|Claude Rains and Edward Norris in They Won't Forget (1937), |
adaptation of Ward Greene's Death in the Deep South
Hughes did not include any works by Arthur Conan Doyle and Erle Stanley Gardner (although Hughes would publish a biography of Gardner), explaining that in the case of these and some other authors (such as Ellery Queen), their body of work constitutes the classic rather than a single book. Hughes's choices for her classic mystery library are the following:
- Eric Ambler, A Coffin for Dimitrios. "a hunt-and-search story with a background of the Near East leading to Paris"
- Edgar Box [Gore Vidal], Death in the Fifth Position. " . . . the world of the ballet, presented with perception and verisimilitude"
- Vera Caspary, Laura. "an enviable creator of plots which twist and turn and startle."
- Raymond Chandler, Farewell, My Lovely. "his making of poetry out of the tawdry was indeed something unforgettable"
- Agatha Christie, The Murder of Roger Ackroyd and And Then There Were None. "two classic books"
- Len Deighton, The Ipcress File. "Deighton . . . devised a new style."
- Helen Eustis, The Horizontal Man. "a true academic background against which the tragicomedy is played."
- William Faulkner, Intruder in the Dust. "a mystery sensation"
- Michael Gilbert, Close Quarters. "he has built a cathedral and its close, and has peopled it with verisimilitude."

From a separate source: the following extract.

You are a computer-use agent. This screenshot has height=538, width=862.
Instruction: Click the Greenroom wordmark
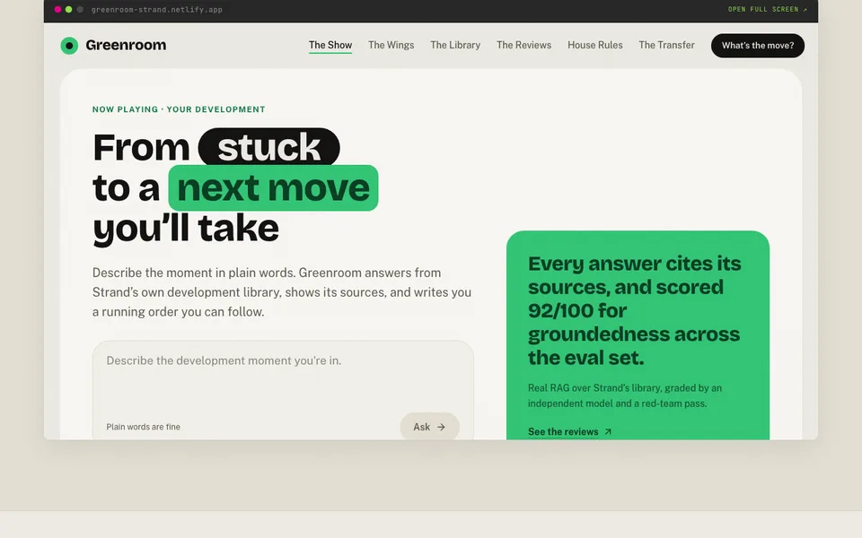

- Graham Greene, Brighton Rock. "two sad insignificant persons revealed in their small moment of significance."
- Ward Greene, Death in the Deep South. "a classic of the regional and one of the first dealing with ethnic problems"
- Dashiell Hammett, The Maltese Falcon. "a classic romantic-adventure"
- H. F. [Gerald] Heard, A Taste for Honey. "Another of the instant classics"
- Francis Iles [Anthony Berkeley Cox], Before the Fact."a book whose plot must remain secret"
- Charlotte Jay [Geraldine Halls], Beat Not the Bones. "the primitive culture of Africa in collision with the 20th century"
- John le Carre [David Cornwell], The Spy Who Came in from the Cold. "tragic power"
- Meyer Levin, Compulsion. "a classic of major proportion"
- Marie Belloc Lowndes, The Lodger. " . . . a true crime story, in fiction form"
- Ngaio Marsh, Death of a Fool. "breath-taking"
- E. Phillips Oppenheim, The Great Impersonation. "a landmark"
- Dorothy L. Sayers, The Nine Tailors. "background became not just background, but important"
- Josephine Tey [Elizabeth MacKintosh], The Daughter of Time. "Simply written but brilliant in premise and performance."